Notes to the Financial Statements
For the Years Ended April 30, 2015 and 2014
COMMON STOCK
On October 3, 2013, the Company completed a public offering of 30,000,000 shares of common stock issued at $0.00125 for proceeds of $37,500.
On May 28, 2014, the Company issued 10,000 shares of Series A preferred stock in exchange for the return of 60,000,000 shares of common stock held by the Company’s majority shareholder.
On September 30, 2014, the Company issued 60,000,000 shares of common stock in exchange for the return of 10,000 shares of Series A preferred stock held by the Company’s majority shareholder.
On September 30, 2014, the Company cancelled 40,000,000 shares of common stock that was returned to the Company by its majority shareholder.

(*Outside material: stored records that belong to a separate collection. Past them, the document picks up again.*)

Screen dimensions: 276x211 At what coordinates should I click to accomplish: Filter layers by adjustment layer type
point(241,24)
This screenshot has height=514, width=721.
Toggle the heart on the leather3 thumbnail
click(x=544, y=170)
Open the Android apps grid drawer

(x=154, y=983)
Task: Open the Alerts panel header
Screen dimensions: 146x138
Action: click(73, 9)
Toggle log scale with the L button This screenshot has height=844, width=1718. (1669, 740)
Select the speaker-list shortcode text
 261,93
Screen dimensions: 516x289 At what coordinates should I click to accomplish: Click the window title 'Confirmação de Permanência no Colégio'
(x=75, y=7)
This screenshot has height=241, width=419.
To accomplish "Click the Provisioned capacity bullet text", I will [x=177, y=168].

PREFERRED STOCK - SERIES A
On May 28, 2014, the Company issued 10,000 shares of Series A preferred stock in exchange for the return of 60,000,000 shares of common stock held by the Company’s majority shareholder.
On September 30, 2014, the Company issued 60,000,000 shares of common stock in exchange for the return of 10,000 shares of Series A preferred stock held by the Company’s majority shareholder.
NOTE 6. INCOME TAXES
The Company is subject to United States federal and state income taxes at an approximate rate of 35%. The reconciliation of the provision for income taxes at the United States federal and state statutory rate compared to the Company’s income tax expense as reported is as follows:
| | | | | | | |
| | April 30, 2015 $ | | April 30, 2014 $ | |
| | | | | | | |
Net loss | | | 34,733 | | | 46,408 | |
Income tax rate | | | 35% | | | 35% | |
Expected income tax benefit | | | (12,157 | ) | | (16,243 | ) |
Valuation allowance change | | | 12,157 | | | 16,243 | |
Provision for income taxes | | | — | | | — | |
The significant components of deferred income tax assets at April 30, 2015 and 2014, are as follows:
| | | | | | | |
| | April 30, 2015 $ | | April 30, 2014 $ | |
| | | | | | | |
Net operating loss carryforward | | | 28,432 | | | 16,275 | |
Valuation allowance | | | (28,432 | ) | | (16,275 | ) |
Net deferred income tax asset | | | — | | | — | |
The Company has net operating loss carryforwards of approximately $81,233 available to offset taxable income in future years which expires beginning in fiscal 2033. The Company has recognized a valuation allowance for the deferred income tax asset since the Company cannot be assured that it is more likely than not that such benefit will be utilized in future years.